Jeremy Rodenstein nodded.
“Hebrew or English?”
“Is that your first question? My Hebrew is excellent.”
“Okay. Did you have reason to believe the two Arab men you spoke to at the post office were the ones who’d set fire to the park?”
“I didn’t talk to them.”
“Who did, then?”
“My son, Idan.”
“And where’s he?”
“He ran away after I defended him.”
Lozovsky couldn’t help but smile. He pictured Idan Rodenstein as a younger, more arrogant, yet more fearful version of his father.
The conversation was soon over. Cathy gathered a photo of Idan as well as his phone number. They got into the squad car and Cathy sighed. “Rodenstein’s wife says Idan took her wallet and her car.
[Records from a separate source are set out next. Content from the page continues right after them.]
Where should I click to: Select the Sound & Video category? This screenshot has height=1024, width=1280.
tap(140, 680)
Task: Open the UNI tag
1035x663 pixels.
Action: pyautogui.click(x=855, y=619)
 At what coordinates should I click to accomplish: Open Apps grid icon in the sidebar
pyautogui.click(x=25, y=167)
Falafel?”
Lozovsky started the engine, drummed his fingers against the steering wheel, and confirmed, “Falafel.” The French Hill falafel stands were a pilgrimage destination for northeastern Jerusalem’s police force.
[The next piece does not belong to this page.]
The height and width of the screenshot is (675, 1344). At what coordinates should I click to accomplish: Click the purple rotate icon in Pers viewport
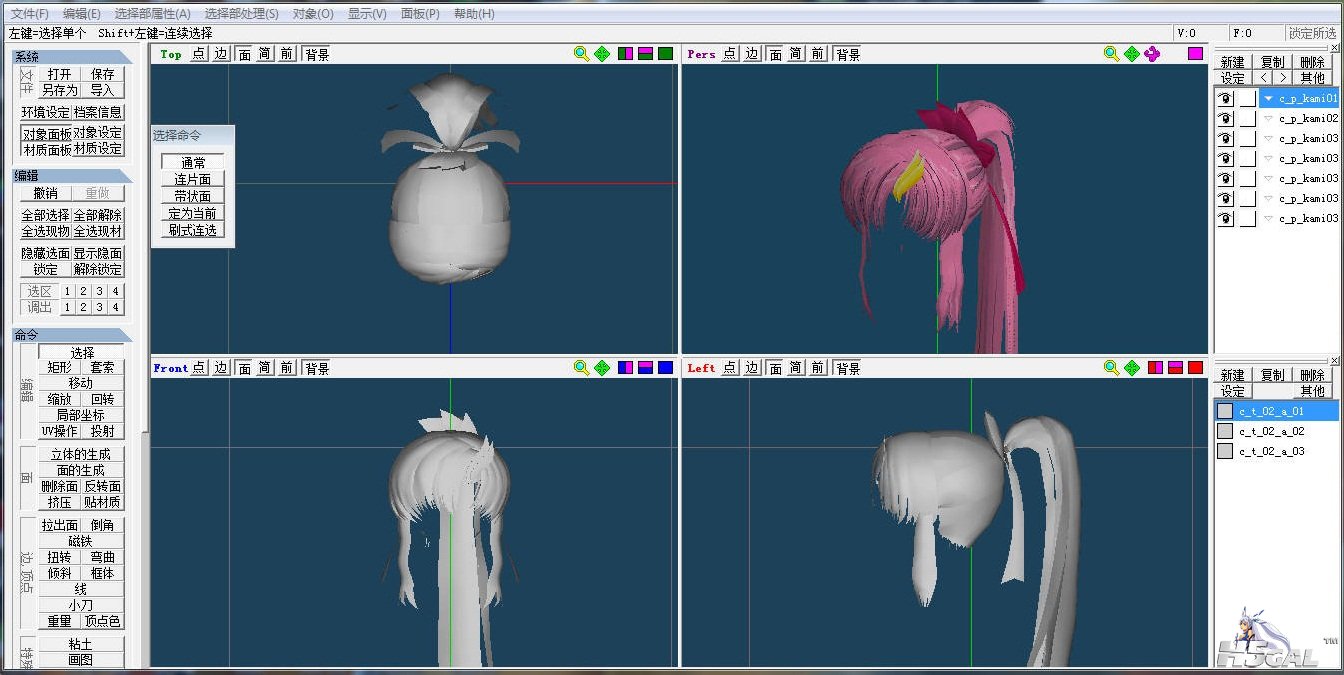1152,54
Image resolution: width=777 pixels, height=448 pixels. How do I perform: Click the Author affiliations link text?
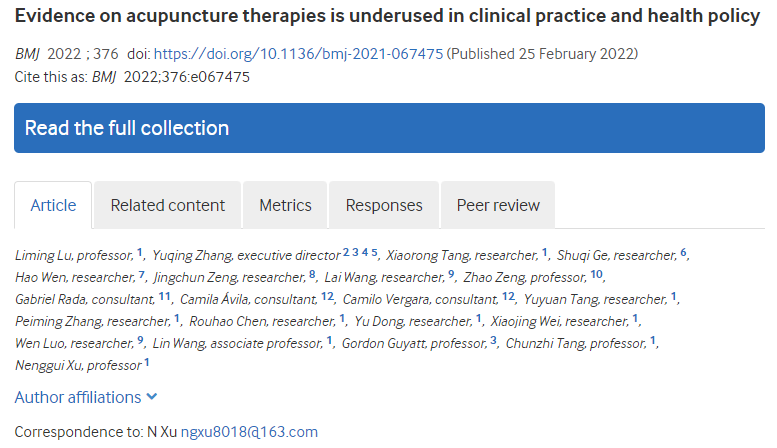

The nearest one had a long line of English-speaking students waiting outside, so they walked over to the next falafel stand. While Cathy placed their order, Lozovsky looked around, searching for any clues about the fire and the fight that had taken place just a few blocks away. Nobody seemed to care.
* * *
The next day was uneventful. Idan Rodenstein had yet to show up, and neither did any suspected arsonists. Lozovsky didn’t want to leave the station, and certainly didn’t want to go to French Hill. Something there had annoyed him, and he could only assume it was the residents. He knew how to handle Arabs, orthodox Jews, and right-wingers. But when faced with the bourgeoisie of French Hill, he felt like a caricature of a police officer. In their eyes, he recognized the combination of loathing for the police and an expectation of being nonetheless protected by them when need be. Like everyone else in Jerusalem, they knew a day would come when no one would run to their aid, and so community mattered. In French Hill, community meant culture, not accountability. Not blood.